Q1) If a^(2x-1) = b^(1-3y) and a^(3x-1) = b^(2y-2), show that 13xy = 7x + 5y -3.
Q2) Given that log5 (x) = 4 logx (5), calculate the possible values of x.
For question 2, the first term is log with base 5 and the second term is log with base x.
for qn 1
multiply log base 10 on both sides of both eqn
u will get (2x-1)/(1-3y) = lg b / lg a----(1)

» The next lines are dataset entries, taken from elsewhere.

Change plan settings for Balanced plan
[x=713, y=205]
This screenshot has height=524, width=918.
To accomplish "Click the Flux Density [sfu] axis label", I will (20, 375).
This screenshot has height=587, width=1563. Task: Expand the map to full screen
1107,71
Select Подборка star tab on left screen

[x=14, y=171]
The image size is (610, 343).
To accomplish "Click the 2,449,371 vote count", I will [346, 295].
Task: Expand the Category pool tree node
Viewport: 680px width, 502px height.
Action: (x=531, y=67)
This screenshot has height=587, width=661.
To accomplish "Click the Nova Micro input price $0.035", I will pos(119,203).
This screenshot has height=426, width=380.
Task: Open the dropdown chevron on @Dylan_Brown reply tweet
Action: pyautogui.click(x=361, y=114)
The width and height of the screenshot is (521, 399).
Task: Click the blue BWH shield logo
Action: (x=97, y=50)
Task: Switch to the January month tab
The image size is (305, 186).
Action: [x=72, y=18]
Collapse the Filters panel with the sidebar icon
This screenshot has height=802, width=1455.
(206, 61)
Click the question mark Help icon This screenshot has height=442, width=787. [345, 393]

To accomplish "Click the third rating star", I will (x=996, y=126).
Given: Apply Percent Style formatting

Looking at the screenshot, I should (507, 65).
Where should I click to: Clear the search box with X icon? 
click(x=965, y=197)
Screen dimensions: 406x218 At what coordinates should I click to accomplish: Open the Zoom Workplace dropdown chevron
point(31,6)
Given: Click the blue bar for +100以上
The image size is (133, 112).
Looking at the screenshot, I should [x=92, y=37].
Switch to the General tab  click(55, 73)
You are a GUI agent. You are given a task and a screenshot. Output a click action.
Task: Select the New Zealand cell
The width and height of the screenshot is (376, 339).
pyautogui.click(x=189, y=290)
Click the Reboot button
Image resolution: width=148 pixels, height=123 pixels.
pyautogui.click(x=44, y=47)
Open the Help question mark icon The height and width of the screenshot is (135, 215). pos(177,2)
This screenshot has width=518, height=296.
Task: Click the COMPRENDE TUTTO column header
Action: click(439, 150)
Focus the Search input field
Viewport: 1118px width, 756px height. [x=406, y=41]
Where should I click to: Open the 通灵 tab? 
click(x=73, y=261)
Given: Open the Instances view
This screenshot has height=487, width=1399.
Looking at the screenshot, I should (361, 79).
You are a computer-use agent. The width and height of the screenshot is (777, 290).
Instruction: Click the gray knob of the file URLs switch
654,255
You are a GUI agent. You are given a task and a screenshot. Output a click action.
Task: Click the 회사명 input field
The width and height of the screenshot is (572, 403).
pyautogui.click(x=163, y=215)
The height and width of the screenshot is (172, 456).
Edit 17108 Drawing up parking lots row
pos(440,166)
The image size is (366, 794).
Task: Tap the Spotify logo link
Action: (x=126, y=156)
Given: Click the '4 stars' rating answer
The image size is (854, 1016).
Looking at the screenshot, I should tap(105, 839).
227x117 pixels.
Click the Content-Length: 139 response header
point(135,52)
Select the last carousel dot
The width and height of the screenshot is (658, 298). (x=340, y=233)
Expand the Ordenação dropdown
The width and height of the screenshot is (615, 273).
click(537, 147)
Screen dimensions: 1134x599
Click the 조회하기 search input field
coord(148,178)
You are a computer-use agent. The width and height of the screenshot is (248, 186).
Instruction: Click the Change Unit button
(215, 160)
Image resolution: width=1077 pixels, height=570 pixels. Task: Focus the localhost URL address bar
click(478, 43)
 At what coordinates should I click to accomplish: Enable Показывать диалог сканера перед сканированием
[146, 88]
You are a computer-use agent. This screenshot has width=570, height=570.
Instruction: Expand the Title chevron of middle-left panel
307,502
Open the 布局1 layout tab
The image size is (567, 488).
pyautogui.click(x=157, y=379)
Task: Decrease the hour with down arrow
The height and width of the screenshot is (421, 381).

(3x-1)/(2y-2) = lg b / lg a----(2)
(1) = (2)
thus 4xy + 2 - 4x- 2y = 3x + 3y- 1- 9xy
Hence 13xy = 5y + 7x - 3
Qn 2)
Re-express the eqn with lg base 10
lg x / lg 5 = lg 625 / lg x (5^4=625)
(lg x)^2 = lg 5 ( lg 625 )
solve for values of x using ur own calculator
omg thanks! :)
Q1) If a^(2x-1) = b^(1-3y) and a^(3x-1) = b^(2y-2), show that 13xy = 7x + 5y -3.
(2x-1)(2y-2) = (1-3y)(3x-1)
4xy-2y-4x+2 = 3x-9xy-1+3y
13xy = 7x + 5y - 3
Q2) Given that log5 (x) = 4 logx (5), calculate the possible values of x.
log5(x) / log5(5) = 4 log5(5) / log5(x)
[ log5(x) ] ^2 = 4 [ log5(5) ] ^2
[ log5(x) ] = ±(2)
x=5^(-2) or 5^2
x=1/25 or 25
thanks.